On the piazza's southern edge rises the:
14. Chiesa di San Lorenzo in Lucina
Most of what you'll see today was rebuilt around 1650, although if you look carefully, the portico and most of the bell tower have survived almost unchanged since the 1100s. According to tradition, this church was built on the site of the mansion of Lucina, a prosperous Roman matron who salvaged the corpses of Christian martyrs from prisons and amphitheaters for proper burials. The church was founded by Sixtus III, who reigned for 8 years beginning in A.D. 432. Inside, look for the tomb of the French painter Poussin (1594-1665), which was carved and consecrated on orders of the French statesman Chateaubriand in 1830.

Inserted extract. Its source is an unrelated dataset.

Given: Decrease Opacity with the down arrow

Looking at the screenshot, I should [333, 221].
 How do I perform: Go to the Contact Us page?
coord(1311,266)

After your visit, retrace your steps back to Via del Corso and walk southward until you reach the venerable perimeter of:
15. Piazza Colonna
Its centerpiece is one of the most dramatic obelisks in town, the Column of Marcus Aurelius, a hollow bronze column rising 25m (83 ft.) above the piazza. Built between A.D. 180 and 196, and restored (some say "defaced") in 1589 by a pope who replaced the statue of the Roman warrior on top with a statue of St. Paul, it's one of the ancient world's best examples of heroic bas-relief and one of the most memorable sights of Rome. Beside the piazza's northern edge rises the Palazzo Chigi, official residence of the Italian prime minister.

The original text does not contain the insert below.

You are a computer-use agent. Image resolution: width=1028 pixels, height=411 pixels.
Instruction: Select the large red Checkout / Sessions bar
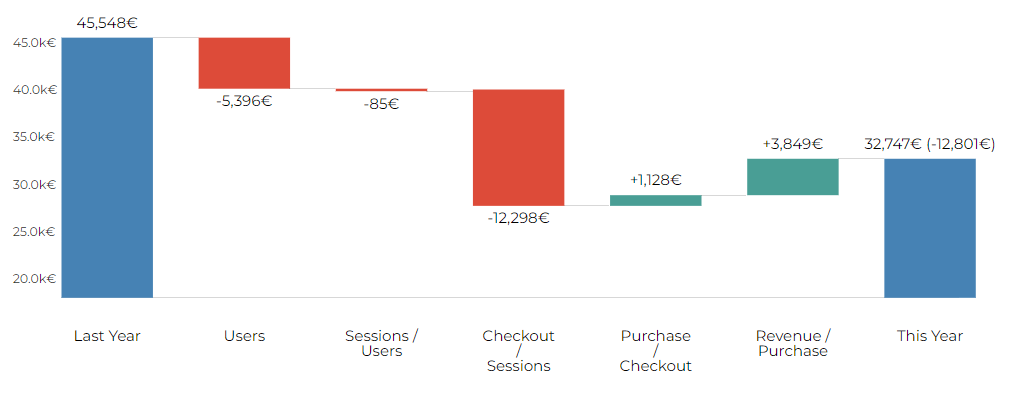coord(519,147)
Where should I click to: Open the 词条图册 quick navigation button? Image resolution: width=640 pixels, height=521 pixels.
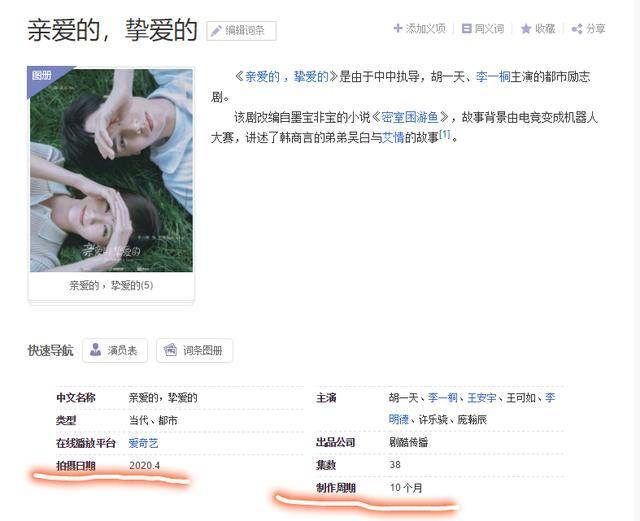[194, 350]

Continue walking west from Piazza Colonna into another square a few steps to the east, and you'll find yourself in a dramatic piazza designed by Bernini:
16. Piazza di Montecitorio
This was the site during ancient times of the cremations of the Roman emperors. In 1792, the massive obelisk of Psammetichus II, originally erected in Egypt in the 6th century B.C., was placed here as the piazza's centerpiece. Brought to Rome by barge from Heliopolis in 10 B.C., it was unearthed from a pile of rubble in 1748 at a site close to the Church of San Lorenzo in Lucina. The Palazzo di Montecitorio, which rises from the piazza's northern edge, is the modern-day site of the Italian legislature (the Chamber of Deputies) and is closed to the public.
Retrace your steps back to Via del Corso, and then walk south, this time along its eastern edge. Within 6 blocks, just after crossing over Via dell'Umilità, you'll see the solid stone walls of the namesake church of this famous shopping boulevard:
17. Chiesa San Marcello al Corso
Originally founded in the 4th century and rebuilt in 1519 after a disastrous fire, it was ornamented in the late 1600s with a baroque facade by Carlo Fontana. A handful of ecclesiastical potentates from the 16th and 17th centuries, many resting in intricately carved sarcophagi, are contained inside.

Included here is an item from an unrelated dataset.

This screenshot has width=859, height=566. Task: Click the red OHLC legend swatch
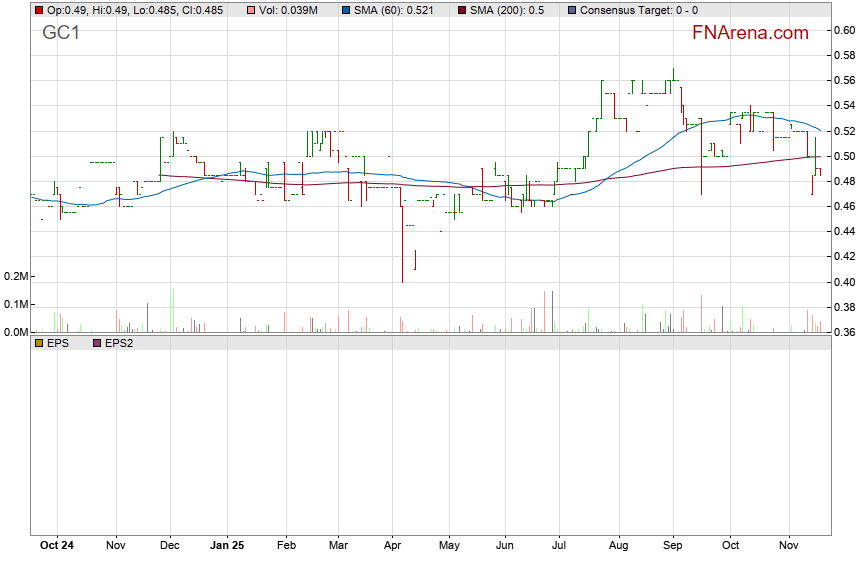39,10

After your visit, return to the piazza in front of the church, and then continue walking for half a block south along Via del Corso. Turn left (eastward) onto Via SS. Apostoli, then turn right onto Piazza SS. Apostoli, and conclude this tour with a visit to a site that has witnessed the tears of the penitent since the collapse of the Roman empire, the:
18. Chiesa SS. Apostoli
Because of alterations to the site, especially a not-very-harmonious rebuilding that began in the early 1700s, there's very little to suggest the ancient origins of this church of the Holy Apostles. Pope Pelagius founded it in the dim, early days of the Roman papacy, sometime between A.D. 556 and 561, as a thanksgiving offering for the short-term defeat of the Goths at a battle near Rome. The most interesting parts of this ancient site are the fluted stone columns at the end of the south aisle, in the Cappella del Crocifisso; the building's front portico, added in the 1300s, which managed to incorporate a frieze from ancient Rome; and one of the first works executed by Canova, a painting near the high altar completed in 1787 shortly after his arrival in Rome. The church is open daily from 6:30am to noon and 4 to 7pm.